Alerting becomes the first step where we are analyzing the data we gathered in our monitoring. Here we want the following:
- Alerts should be actionable – There should be an action or a series of actions that attach to all alerts. Informational alerts contribute to pager fatigue.
- Alerts should give you the 4 Ws – Who (the object name or other physical identifier), What (The event that triggered), When (The time it triggered), Where (location of documentation related to the monitor)
- Alerts should indicate that analysis must happen. If you do the analysis programmatically, then you should also write a program to automatically fix it. Cut the human out of the loop and put it in a report, not an alert
Actionable alerts are the first item. Let’s take a database, you monitor the number of entries per minute. Your monitor reports the number of entries recorded in the last minute. This gives you 3 conditions of note. Low – High, and Average number of entries. Should you create an alert if the # of entries hits a high rate? Probably not. That is what you built a system for, to handle spikes, at 3am do you care if suddenly people are ordering the new iWidget for their Holiday shopping? Yes, if you oversee logistics for delivery. But at 3am, you aren’t going to stop people from shopping (or at 3pm for that matter) so why alert and wake someone up? Simply log it, chart it, and use it for capacity planning and growth later.
Low (or no) entry alerts
Now comes the second alert possibility. Low (or no) entries. This could be just coincidence, as no one is up at 3am this morning. It could be your threshold is too high (Action = adjust threshold). It could be the frontend not sending data too your DB, because the overseas team put a typo into the code they just pushed (it’s their afternoon). The low number of entries requires you to take action and analyze why the number has gone south. This is an actionable alert, and the kind we want to be woken up for. (NOTE: This is likely an error that should have been caught by CI-CD but that’s another topic)

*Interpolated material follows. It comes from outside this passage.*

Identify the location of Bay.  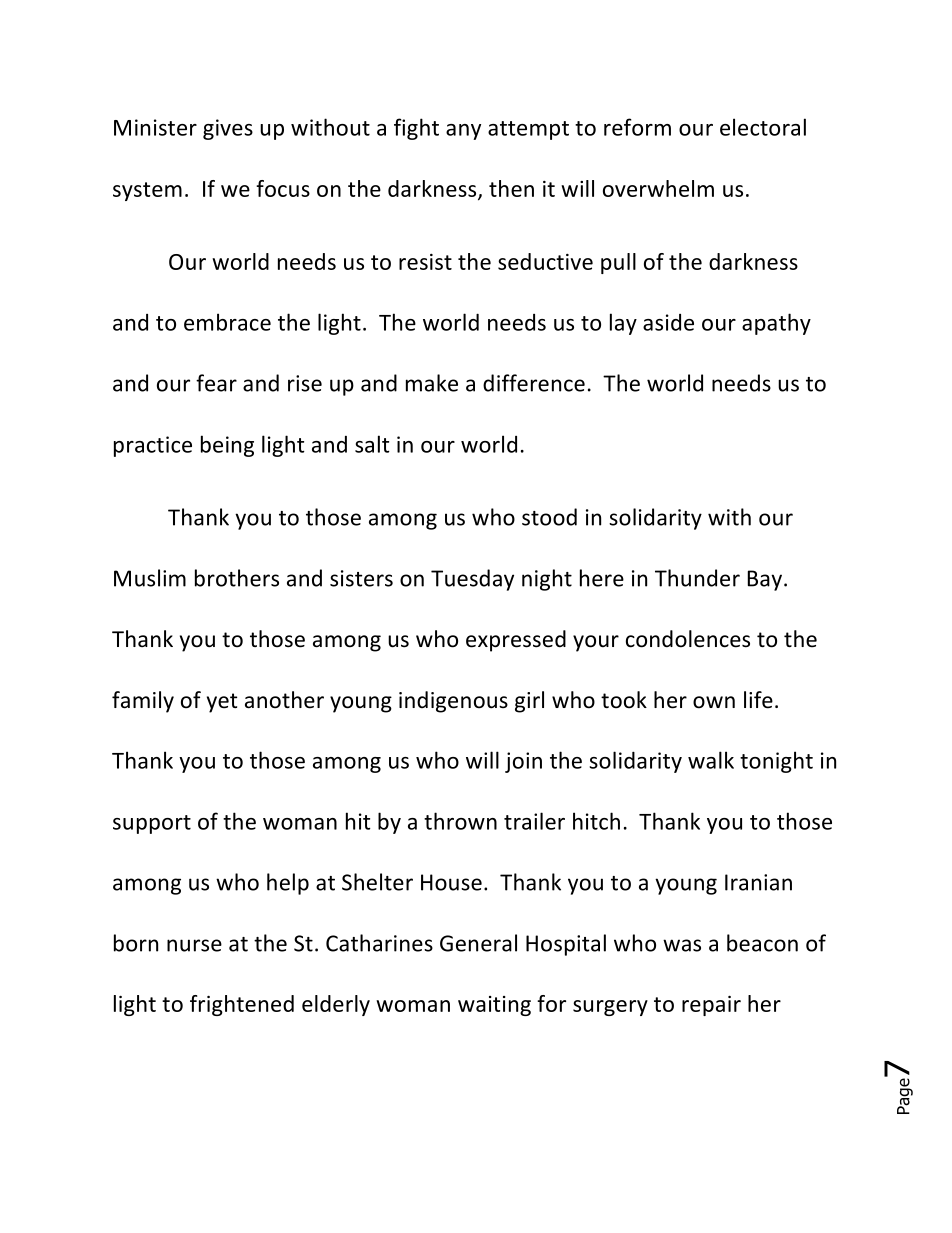
(765, 580).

Alerts requiring action, (tests, log checks, etc) don’t cause people to just acknowledge and go back to sleep without fully comprehending the alert. They instead cause them to find solutions that will prevent the next alert of this kind, or otherwise contribute to an increase in performance of the system.
Monitor everything, alert selectively
This follows the credo of monitor everything, alert only on those things that need action to be taken. We can create a graph of data entry rate over time, see that we are getting peaks at 90% of capacity for 4 hours a data, and find a way to automate that capacity increase to ensure we never go above 70% for longer than 10 minutes, and we should. But we don’t want to make the method of increasing capacity, having our admin build a new DB server and put it online at 3am.

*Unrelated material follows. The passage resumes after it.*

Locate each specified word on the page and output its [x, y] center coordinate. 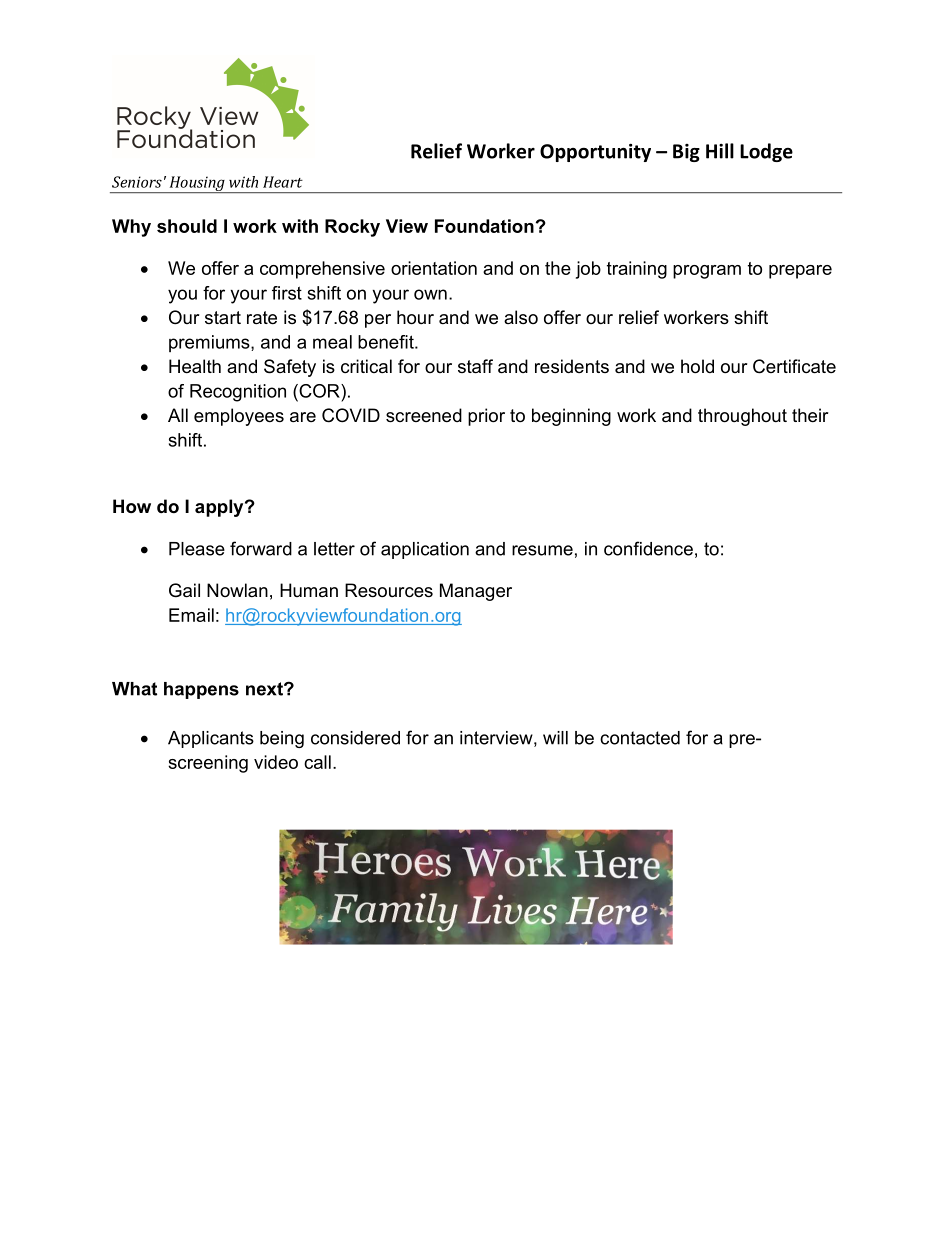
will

Conversely, at 3am 0 data input is something that immediately affects the companies bottom line. This requires action to be taken now to resolve the problem. Customers are affected. Customers drive your reason to work. Action is required.
Let’s take a look at the two ways in which we could setup our alert.
- Event based – we monitor to see if the URL the frontend has, is correct for the DB. Then act
- Symptom based – we monitor for the symptom that indicates a problem (Low or no data entries in X timeframe) and action is taken
Both cases are actionable events, so that requirement is met. The problem comes from the first item. It violates the rule of no analysis. Additionally, it would require you add rules for each the other causes of frontend to backend loss of entries being made (with more time taken to write and test each and every possibility). More rules cause more load on your alert system (each rule having to be run against the data set for each event until you either run out of rules or a match is made). This loads up your monitoring system and adds delay to your ability to get the problem solved increasing income loss.
In symptom-based monitoring you would instead be monitoring for 3 events. For example, 500 errors on the app servers, low data entry on the DB and backend errors in logs. Then alerting on 2 of them (500 errors and low data rate), possibly backend errors as well (dependent on the setup). This is 3 total rules, which would cover every possible cause, instead of 1 rule for each possible cause.
The only thing worse than having an alarm go off at 3am, is not having one go off when it should have. If you are monitoring for a specified problem, you will catch that problem. However, you also will miss when the condition that is a problem exists, from a different cause.
At this point, one hopes that you have a well-formed alert. It tells people when and where the problem is, and correctly points them at any docs related to the alert. The docs would then become the source of exact causes(s) of the problem and instructions on how to handle the problem.
The TL:DR of all this is. Monitor for conditions and symptoms of a non-performant environment, over trying to write individual rules for every possible cause of a non-performant system. The end result will be a smaller rule set that covers all causes. Does so in less time, resulting in a smaller footprint on your network of applications.